AIM — Write out the lines below word for word, starting with the line that contains "The width and" and going on through the last of the lines. Leave the pictures out of your answer.

___ RECORDS FOR THE EXERCISE ___

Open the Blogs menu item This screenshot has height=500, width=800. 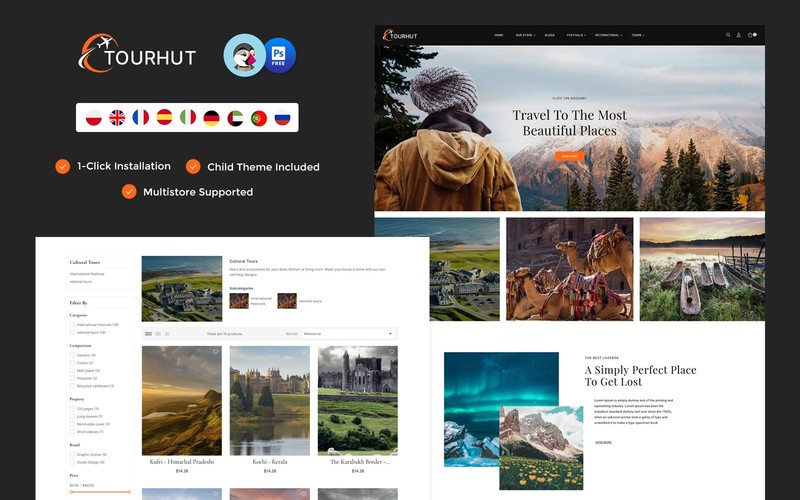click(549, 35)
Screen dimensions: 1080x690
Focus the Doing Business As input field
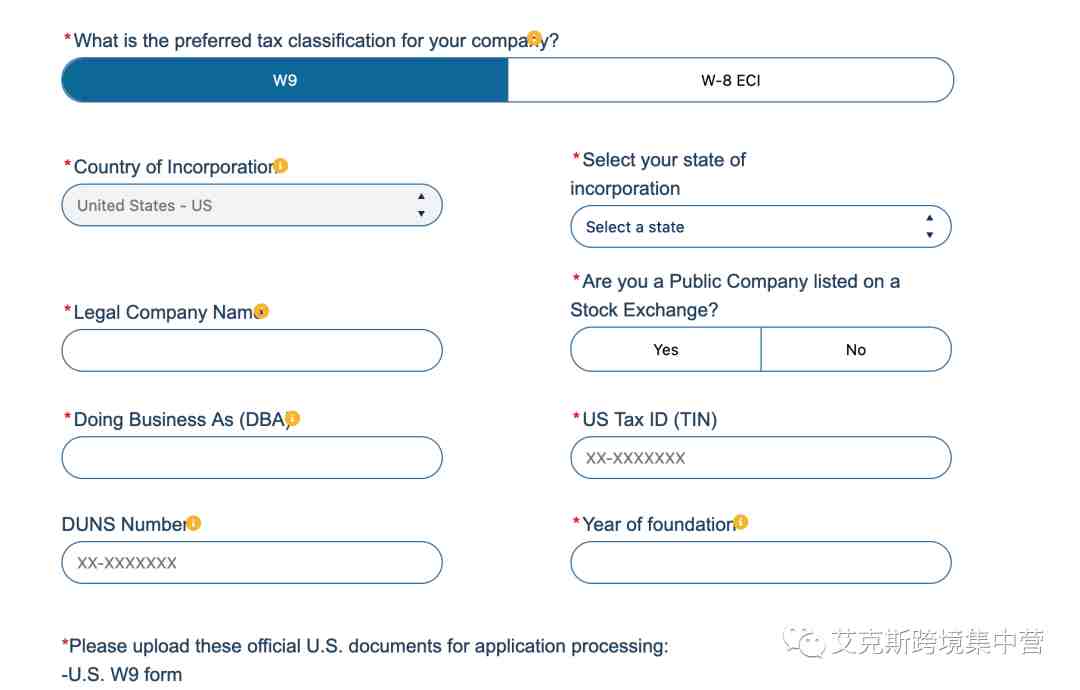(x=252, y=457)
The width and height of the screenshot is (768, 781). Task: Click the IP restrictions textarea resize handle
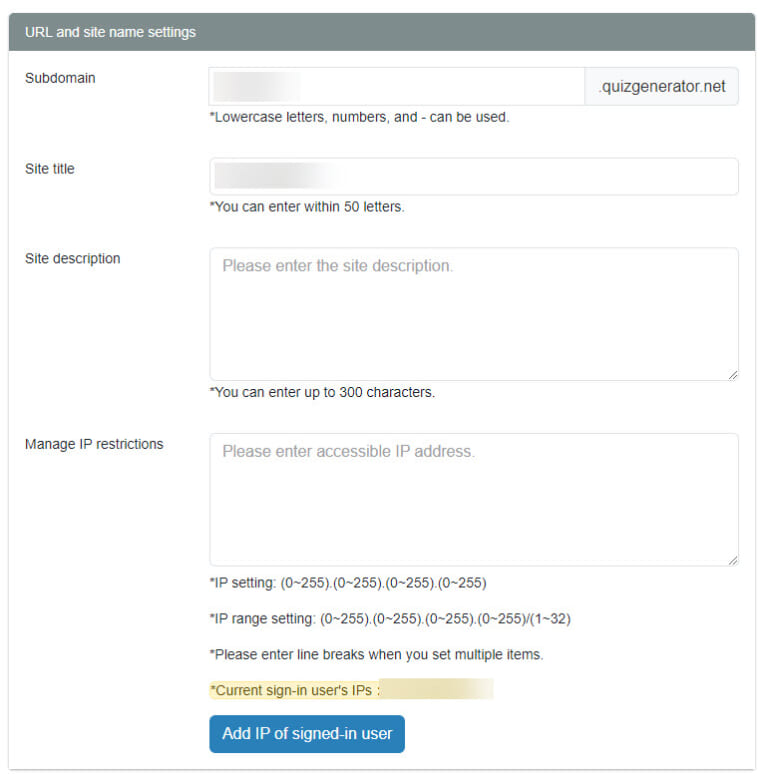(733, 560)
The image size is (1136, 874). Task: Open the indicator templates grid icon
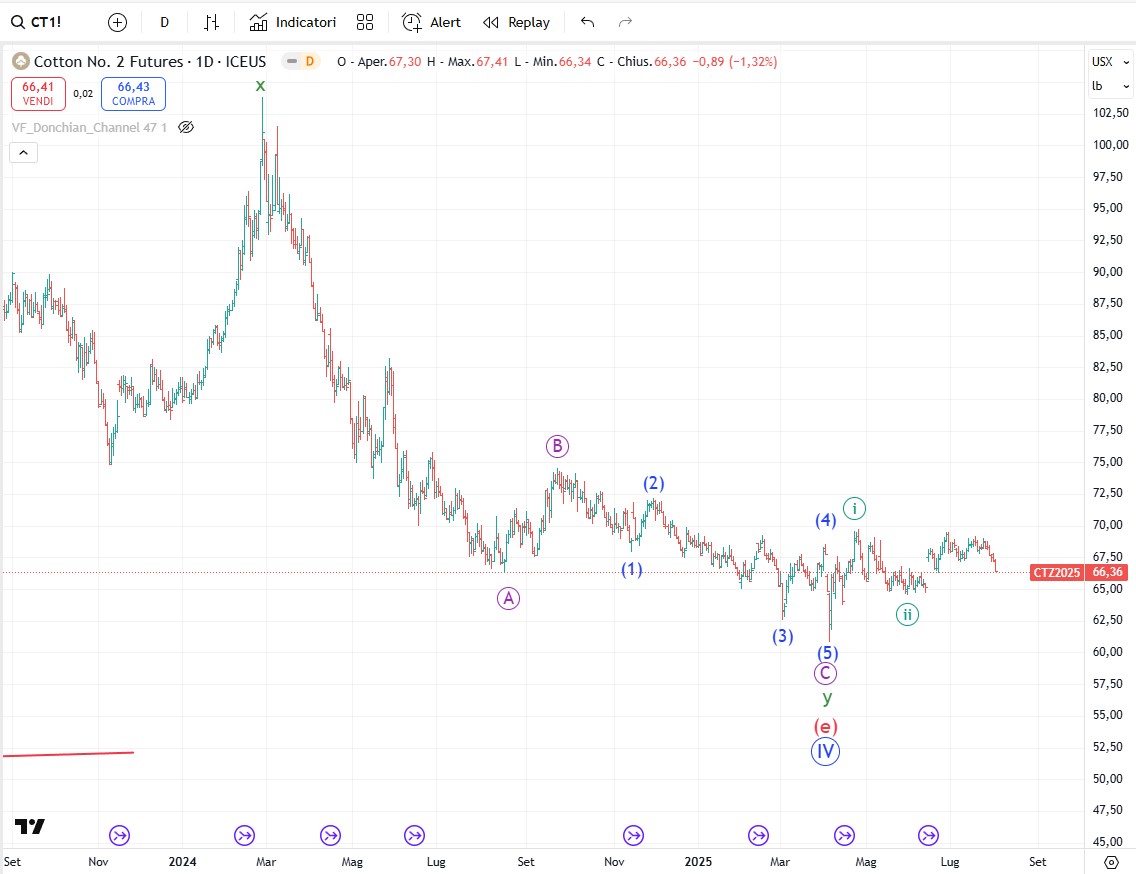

___

ANSWER TO THIS EXERCISE —
The width and height of the screenshot is (768, 781). Task: Click the IP restrictions textarea resize handle
(733, 560)
The image size is (1136, 874). Task: Open the indicator templates grid icon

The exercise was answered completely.